● EXERCISE PROMPT
Reproduce every one of the records below verbatim, with no line altered or omitted.

--- RECORDS SHOWN Enclosed Below ---

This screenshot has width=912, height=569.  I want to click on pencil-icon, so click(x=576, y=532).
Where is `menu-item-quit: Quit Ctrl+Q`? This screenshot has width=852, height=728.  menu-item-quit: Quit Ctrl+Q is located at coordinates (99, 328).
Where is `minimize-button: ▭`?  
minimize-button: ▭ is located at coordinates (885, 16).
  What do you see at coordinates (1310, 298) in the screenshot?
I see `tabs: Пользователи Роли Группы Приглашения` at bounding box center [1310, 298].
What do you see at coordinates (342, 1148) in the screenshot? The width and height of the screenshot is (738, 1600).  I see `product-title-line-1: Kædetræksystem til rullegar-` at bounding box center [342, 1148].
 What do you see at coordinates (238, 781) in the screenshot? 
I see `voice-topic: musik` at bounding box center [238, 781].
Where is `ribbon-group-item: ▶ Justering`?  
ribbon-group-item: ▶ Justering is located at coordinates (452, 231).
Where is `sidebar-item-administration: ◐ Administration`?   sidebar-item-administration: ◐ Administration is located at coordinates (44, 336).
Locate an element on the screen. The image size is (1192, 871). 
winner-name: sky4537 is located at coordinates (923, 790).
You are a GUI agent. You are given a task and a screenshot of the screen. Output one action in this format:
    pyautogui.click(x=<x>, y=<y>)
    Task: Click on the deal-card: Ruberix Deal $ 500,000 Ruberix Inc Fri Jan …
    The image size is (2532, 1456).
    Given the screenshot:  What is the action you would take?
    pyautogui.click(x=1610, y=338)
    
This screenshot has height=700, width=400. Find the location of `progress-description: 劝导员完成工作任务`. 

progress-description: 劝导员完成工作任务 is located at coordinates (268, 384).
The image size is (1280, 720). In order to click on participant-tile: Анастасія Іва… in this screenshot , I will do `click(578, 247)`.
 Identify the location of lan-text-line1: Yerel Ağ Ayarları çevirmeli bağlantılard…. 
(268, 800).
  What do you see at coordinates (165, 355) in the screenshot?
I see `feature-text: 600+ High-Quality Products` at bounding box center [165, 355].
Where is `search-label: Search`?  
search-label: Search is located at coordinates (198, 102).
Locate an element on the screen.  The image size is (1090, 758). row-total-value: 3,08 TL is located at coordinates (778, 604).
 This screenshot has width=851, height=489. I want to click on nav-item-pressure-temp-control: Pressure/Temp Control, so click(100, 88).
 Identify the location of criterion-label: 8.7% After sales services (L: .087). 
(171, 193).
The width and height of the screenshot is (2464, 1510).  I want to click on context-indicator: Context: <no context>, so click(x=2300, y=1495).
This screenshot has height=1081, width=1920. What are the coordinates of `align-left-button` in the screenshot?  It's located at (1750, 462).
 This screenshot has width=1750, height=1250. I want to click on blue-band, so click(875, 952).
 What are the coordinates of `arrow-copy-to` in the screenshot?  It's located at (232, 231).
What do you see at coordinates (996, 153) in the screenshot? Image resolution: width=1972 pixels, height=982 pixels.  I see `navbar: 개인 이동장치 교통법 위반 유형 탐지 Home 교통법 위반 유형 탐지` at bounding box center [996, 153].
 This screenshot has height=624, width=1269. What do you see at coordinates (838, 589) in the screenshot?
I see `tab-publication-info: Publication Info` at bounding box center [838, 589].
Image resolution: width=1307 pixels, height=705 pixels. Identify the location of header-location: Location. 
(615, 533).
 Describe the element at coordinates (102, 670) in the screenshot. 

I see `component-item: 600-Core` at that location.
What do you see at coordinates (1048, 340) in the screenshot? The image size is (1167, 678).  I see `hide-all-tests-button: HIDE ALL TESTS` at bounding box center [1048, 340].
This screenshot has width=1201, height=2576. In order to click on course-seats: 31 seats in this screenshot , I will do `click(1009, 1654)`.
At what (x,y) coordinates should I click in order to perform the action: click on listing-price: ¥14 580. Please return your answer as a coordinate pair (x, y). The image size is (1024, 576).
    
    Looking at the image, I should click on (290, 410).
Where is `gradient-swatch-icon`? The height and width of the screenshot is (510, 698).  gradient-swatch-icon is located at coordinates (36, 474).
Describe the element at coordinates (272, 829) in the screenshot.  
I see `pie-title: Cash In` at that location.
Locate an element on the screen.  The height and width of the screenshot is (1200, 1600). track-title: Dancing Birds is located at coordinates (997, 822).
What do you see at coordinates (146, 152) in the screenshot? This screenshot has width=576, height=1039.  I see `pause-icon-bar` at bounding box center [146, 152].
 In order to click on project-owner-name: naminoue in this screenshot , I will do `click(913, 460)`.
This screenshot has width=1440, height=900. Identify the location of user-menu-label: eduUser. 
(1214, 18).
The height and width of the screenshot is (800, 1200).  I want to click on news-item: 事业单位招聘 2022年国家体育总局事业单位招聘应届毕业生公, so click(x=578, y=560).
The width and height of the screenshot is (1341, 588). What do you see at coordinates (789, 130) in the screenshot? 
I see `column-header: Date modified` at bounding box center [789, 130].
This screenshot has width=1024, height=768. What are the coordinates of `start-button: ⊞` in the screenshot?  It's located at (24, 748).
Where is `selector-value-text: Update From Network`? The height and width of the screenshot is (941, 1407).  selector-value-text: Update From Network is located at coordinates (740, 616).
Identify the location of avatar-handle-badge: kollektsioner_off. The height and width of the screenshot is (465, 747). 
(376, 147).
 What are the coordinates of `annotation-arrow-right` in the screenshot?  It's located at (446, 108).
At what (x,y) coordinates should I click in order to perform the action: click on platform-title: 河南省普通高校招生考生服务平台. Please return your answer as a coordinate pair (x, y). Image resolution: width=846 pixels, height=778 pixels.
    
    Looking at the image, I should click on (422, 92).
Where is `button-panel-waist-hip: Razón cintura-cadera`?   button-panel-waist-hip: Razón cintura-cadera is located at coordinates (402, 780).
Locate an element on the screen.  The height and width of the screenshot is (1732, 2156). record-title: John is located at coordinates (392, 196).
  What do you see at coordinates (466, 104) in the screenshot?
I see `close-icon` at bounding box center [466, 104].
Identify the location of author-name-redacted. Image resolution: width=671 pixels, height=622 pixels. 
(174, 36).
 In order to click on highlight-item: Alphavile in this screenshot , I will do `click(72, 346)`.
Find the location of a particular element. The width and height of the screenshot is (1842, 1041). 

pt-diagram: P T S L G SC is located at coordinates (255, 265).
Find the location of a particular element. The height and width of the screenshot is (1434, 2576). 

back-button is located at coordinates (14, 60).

--- End of Enclosed RECORDS SHOWN ---

● YOUR SOLUTION
This screenshot has width=912, height=569.  I want to click on pencil-icon, so click(x=576, y=532).
Where is `menu-item-quit: Quit Ctrl+Q`? This screenshot has width=852, height=728.  menu-item-quit: Quit Ctrl+Q is located at coordinates (99, 328).
Where is `minimize-button: ▭`?  
minimize-button: ▭ is located at coordinates (885, 16).
  What do you see at coordinates (1310, 298) in the screenshot?
I see `tabs: Пользователи Роли Группы Приглашения` at bounding box center [1310, 298].
What do you see at coordinates (342, 1148) in the screenshot? The width and height of the screenshot is (738, 1600).  I see `product-title-line-1: Kædetræksystem til rullegar-` at bounding box center [342, 1148].
 What do you see at coordinates (238, 781) in the screenshot? 
I see `voice-topic: musik` at bounding box center [238, 781].
Where is `ribbon-group-item: ▶ Justering`?  
ribbon-group-item: ▶ Justering is located at coordinates (452, 231).
Where is `sidebar-item-administration: ◐ Administration`?   sidebar-item-administration: ◐ Administration is located at coordinates (44, 336).
Locate an element on the screen. The image size is (1192, 871). 
winner-name: sky4537 is located at coordinates (923, 790).
You are a GUI agent. You are given a task and a screenshot of the screen. Output one action in this format:
    pyautogui.click(x=<x>, y=<y>)
    Task: Click on the deal-card: Ruberix Deal $ 500,000 Ruberix Inc Fri Jan …
    The image size is (2532, 1456).
    Given the screenshot:  What is the action you would take?
    pyautogui.click(x=1610, y=338)
    
This screenshot has height=700, width=400. Find the location of `progress-description: 劝导员完成工作任务`. 

progress-description: 劝导员完成工作任务 is located at coordinates (268, 384).
The image size is (1280, 720). In order to click on participant-tile: Анастасія Іва… in this screenshot , I will do `click(578, 247)`.
 Identify the location of lan-text-line1: Yerel Ağ Ayarları çevirmeli bağlantılard…. 
(268, 800).
  What do you see at coordinates (165, 355) in the screenshot?
I see `feature-text: 600+ High-Quality Products` at bounding box center [165, 355].
Where is `search-label: Search`?  
search-label: Search is located at coordinates (198, 102).
Locate an element on the screen.  The image size is (1090, 758). row-total-value: 3,08 TL is located at coordinates (778, 604).
 This screenshot has width=851, height=489. I want to click on nav-item-pressure-temp-control: Pressure/Temp Control, so click(100, 88).
 Identify the location of criterion-label: 8.7% After sales services (L: .087). 
(171, 193).
The width and height of the screenshot is (2464, 1510).  I want to click on context-indicator: Context: <no context>, so click(x=2300, y=1495).
This screenshot has height=1081, width=1920. What are the coordinates of `align-left-button` in the screenshot?  It's located at (1750, 462).
 This screenshot has width=1750, height=1250. I want to click on blue-band, so click(875, 952).
 What are the coordinates of `arrow-copy-to` in the screenshot?  It's located at (232, 231).
What do you see at coordinates (996, 153) in the screenshot? Image resolution: width=1972 pixels, height=982 pixels.  I see `navbar: 개인 이동장치 교통법 위반 유형 탐지 Home 교통법 위반 유형 탐지` at bounding box center [996, 153].
 This screenshot has height=624, width=1269. What do you see at coordinates (838, 589) in the screenshot?
I see `tab-publication-info: Publication Info` at bounding box center [838, 589].
Image resolution: width=1307 pixels, height=705 pixels. Identify the location of header-location: Location. 
(615, 533).
 Describe the element at coordinates (102, 670) in the screenshot. 

I see `component-item: 600-Core` at that location.
What do you see at coordinates (1048, 340) in the screenshot? The image size is (1167, 678).  I see `hide-all-tests-button: HIDE ALL TESTS` at bounding box center [1048, 340].
This screenshot has width=1201, height=2576. In order to click on course-seats: 31 seats in this screenshot , I will do `click(1009, 1654)`.
At what (x,y) coordinates should I click in order to perform the action: click on listing-price: ¥14 580. Please return your answer as a coordinate pair (x, y). The image size is (1024, 576).
    
    Looking at the image, I should click on (290, 410).
Where is `gradient-swatch-icon`? The height and width of the screenshot is (510, 698).  gradient-swatch-icon is located at coordinates (36, 474).
Describe the element at coordinates (272, 829) in the screenshot.  
I see `pie-title: Cash In` at that location.
Locate an element on the screen.  The height and width of the screenshot is (1200, 1600). track-title: Dancing Birds is located at coordinates (997, 822).
What do you see at coordinates (146, 152) in the screenshot? This screenshot has width=576, height=1039.  I see `pause-icon-bar` at bounding box center [146, 152].
 In order to click on project-owner-name: naminoue in this screenshot , I will do `click(913, 460)`.
This screenshot has width=1440, height=900. Identify the location of user-menu-label: eduUser. 
(1214, 18).
The height and width of the screenshot is (800, 1200).  I want to click on news-item: 事业单位招聘 2022年国家体育总局事业单位招聘应届毕业生公, so click(x=578, y=560).
The width and height of the screenshot is (1341, 588). What do you see at coordinates (789, 130) in the screenshot? 
I see `column-header: Date modified` at bounding box center [789, 130].
This screenshot has width=1024, height=768. What are the coordinates of `start-button: ⊞` in the screenshot?  It's located at (24, 748).
Where is `selector-value-text: Update From Network`? The height and width of the screenshot is (941, 1407).  selector-value-text: Update From Network is located at coordinates (740, 616).
Identify the location of avatar-handle-badge: kollektsioner_off. The height and width of the screenshot is (465, 747). 
(376, 147).
 What are the coordinates of `annotation-arrow-right` in the screenshot?  It's located at (446, 108).
At what (x,y) coordinates should I click in order to perform the action: click on platform-title: 河南省普通高校招生考生服务平台. Please return your answer as a coordinate pair (x, y). Image resolution: width=846 pixels, height=778 pixels.
    
    Looking at the image, I should click on (422, 92).
Where is `button-panel-waist-hip: Razón cintura-cadera`?   button-panel-waist-hip: Razón cintura-cadera is located at coordinates (402, 780).
Locate an element on the screen.  The height and width of the screenshot is (1732, 2156). record-title: John is located at coordinates (392, 196).
  What do you see at coordinates (466, 104) in the screenshot?
I see `close-icon` at bounding box center [466, 104].
Identify the location of author-name-redacted. Image resolution: width=671 pixels, height=622 pixels. 
(174, 36).
 In order to click on highlight-item: Alphavile in this screenshot , I will do `click(72, 346)`.
Find the location of a particular element. The width and height of the screenshot is (1842, 1041). 

pt-diagram: P T S L G SC is located at coordinates (255, 265).
Find the location of a particular element. The height and width of the screenshot is (1434, 2576). 

back-button is located at coordinates (14, 60).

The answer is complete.